Tuesday, 8 December 2009

Shai-la of the Sith: The Investigation

Chicken and rice. Coke floats. Chili and chocolate. Cheese and pickle. What do the above have in common, you may ask? In each case, some clever bugger decided that combining things people love made for a surprisingly good idea. And it paid off.

The Investigation, the latest episode of Marion's story of dark Jedi Shai-la, has truly earned itself a place in the above list by combining Cluedo and Star Wars. Forget the current spate of inane film/TV board game tie-ins, (Disney Monopoly anyone?) what if you had a game that promised both a crime to solve and an authentic Star Wars experience? That's just what Marion offers in the game that promises a replay value far extending your usual AGS game.

While the best content the software has produced is invariably of the point-and-click variety, so much respect is due to the few innovators who dare to experiment beyond adventure games. In the last few months we've seen war games, shooters, RPGs and a whole variety of creative efforts. A fully-functioning board game is the next step, and I for one welcome the future.

But let's focus on what makes it an unmistakeably Star Wars experience. The story starts with an assassination attempt on everyone's favourite black-hooded baddie, Emperor Palpatine. Palpy's been so traumatised by the attempt that he's forgotten completely about it. Cue returning series hero Shai-la to investigate the most likely suspects. In come the more familiar Cluedo elements: was it Darth Vader with the lightsaber in the Sith Meditation Room? Was it Mara Jade with the blaster in the TIE docking bay?

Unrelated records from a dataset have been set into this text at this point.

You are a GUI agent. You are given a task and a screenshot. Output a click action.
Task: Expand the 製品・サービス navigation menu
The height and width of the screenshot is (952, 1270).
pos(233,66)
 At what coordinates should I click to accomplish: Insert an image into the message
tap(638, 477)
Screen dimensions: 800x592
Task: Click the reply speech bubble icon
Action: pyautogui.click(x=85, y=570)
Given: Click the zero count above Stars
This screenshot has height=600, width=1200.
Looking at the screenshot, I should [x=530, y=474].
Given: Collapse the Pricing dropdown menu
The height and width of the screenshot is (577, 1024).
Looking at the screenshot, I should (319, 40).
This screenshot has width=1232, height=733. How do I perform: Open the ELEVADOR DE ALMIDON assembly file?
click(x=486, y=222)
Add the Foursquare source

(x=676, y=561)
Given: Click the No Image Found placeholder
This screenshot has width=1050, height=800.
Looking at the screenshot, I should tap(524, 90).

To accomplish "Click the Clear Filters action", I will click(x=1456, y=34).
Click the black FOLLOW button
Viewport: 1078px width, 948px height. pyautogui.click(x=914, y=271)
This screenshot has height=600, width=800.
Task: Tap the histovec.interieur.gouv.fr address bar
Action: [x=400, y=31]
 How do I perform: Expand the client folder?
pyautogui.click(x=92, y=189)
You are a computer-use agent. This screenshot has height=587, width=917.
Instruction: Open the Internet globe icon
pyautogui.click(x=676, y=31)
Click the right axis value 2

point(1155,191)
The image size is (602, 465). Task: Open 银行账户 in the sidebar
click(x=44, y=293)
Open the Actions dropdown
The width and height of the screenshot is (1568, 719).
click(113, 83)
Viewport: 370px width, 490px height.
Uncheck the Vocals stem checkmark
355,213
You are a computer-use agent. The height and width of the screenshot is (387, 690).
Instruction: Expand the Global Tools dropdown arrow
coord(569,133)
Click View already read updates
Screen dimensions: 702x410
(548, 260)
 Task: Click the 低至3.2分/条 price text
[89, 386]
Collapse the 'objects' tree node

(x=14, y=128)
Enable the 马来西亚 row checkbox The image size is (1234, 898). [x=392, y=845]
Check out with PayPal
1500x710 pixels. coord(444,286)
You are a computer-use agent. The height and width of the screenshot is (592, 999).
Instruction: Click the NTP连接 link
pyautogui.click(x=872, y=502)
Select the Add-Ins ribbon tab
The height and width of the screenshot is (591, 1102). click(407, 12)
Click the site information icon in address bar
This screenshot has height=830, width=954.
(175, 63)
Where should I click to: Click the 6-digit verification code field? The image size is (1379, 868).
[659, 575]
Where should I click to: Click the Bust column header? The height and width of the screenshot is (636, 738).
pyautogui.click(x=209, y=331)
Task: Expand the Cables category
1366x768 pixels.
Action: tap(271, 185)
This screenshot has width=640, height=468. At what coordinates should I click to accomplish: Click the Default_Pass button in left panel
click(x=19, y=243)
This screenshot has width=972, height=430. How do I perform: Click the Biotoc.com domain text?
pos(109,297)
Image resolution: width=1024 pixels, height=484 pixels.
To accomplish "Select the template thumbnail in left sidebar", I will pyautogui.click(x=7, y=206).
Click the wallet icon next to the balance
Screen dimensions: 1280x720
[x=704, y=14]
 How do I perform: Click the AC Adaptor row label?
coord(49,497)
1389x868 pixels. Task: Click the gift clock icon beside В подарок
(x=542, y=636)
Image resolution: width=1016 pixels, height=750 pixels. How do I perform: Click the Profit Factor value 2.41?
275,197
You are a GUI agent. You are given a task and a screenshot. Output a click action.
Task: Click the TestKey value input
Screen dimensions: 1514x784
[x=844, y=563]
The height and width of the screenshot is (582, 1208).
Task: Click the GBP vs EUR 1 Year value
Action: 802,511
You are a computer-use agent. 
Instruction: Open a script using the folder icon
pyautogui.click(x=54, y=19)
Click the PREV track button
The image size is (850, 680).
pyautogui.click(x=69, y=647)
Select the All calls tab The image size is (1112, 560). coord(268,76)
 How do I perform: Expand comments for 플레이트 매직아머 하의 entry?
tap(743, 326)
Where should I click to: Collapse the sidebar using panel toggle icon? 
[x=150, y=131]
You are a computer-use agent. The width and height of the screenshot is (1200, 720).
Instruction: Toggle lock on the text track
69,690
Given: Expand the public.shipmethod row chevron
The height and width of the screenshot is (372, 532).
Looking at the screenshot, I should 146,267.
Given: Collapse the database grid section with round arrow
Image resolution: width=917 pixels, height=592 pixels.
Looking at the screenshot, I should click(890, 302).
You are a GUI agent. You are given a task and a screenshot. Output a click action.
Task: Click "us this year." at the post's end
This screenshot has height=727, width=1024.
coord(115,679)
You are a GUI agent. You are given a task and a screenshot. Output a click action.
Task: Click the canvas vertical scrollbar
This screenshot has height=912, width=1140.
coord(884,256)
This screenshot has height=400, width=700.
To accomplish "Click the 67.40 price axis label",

You get the idea.

At the time of playing and reviewing, there are a few nasty bugs in the game that deserve a mention. For a start, I wasn't able to find out if I was right at the end once I'd made my accusation, because I started flying around and the game wouldn't progress. Secondly, the 'yes' button doesn't work when trying to quit; I had to exit the game via the keyboard. But I'm not considering bugs into the game's review because it's still undergoing updates and patches. While there could have been more beta testing, it'd be cruel to mark down a great game because of some temporary snags.

And it is a great game. The game manages to avoid the inevitable boredom of the space in any computerised board game when the other six players are making their turns with smooth character animation. As a bonus, your suspect sheet does not tick off names are they're disproved, forcing the player to concentrate on the action rather than twiddling their thumbs and minimising to check Twitter until it's their turn again. I was originally going to include the lack of cross-offs as a criticism, but it's a good way to keep people involved.

The graphics are artfully done and give the game a feel that's pleasantly close to the trilogy. Palpatine's facial animations could be described as a minor part of the game, but you see him on every turn and it's good to see how well it has been done. The animation of the dice and the moving characters is a fun touch and although the character movement is stationary, watching Darth Vader's turn still gives you all the excitement you got when you first saw him in A New Hope. The music is faithful to the films and engaging, making a refreshing break from the banal tunes in computerised board games that makes you want to rip your speakers out before passing go.

To put it simply, this is an incredibly fun game. Having never played the first instalment of Shai-la I can't compare it to its predecessor but you'd better believe I'm playing that next. And whatever the incredibly inventive Marion develops next, one thing is for sure. The force is strong with this one.